* Exercise aim
Extract each line below that contains the word "Instruction", copying it unchanged.

* Pointing records for text and elements

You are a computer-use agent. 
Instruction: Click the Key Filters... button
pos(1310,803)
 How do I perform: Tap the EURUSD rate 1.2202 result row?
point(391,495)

* Solved exercise
Instruction: Click the Key Filters... button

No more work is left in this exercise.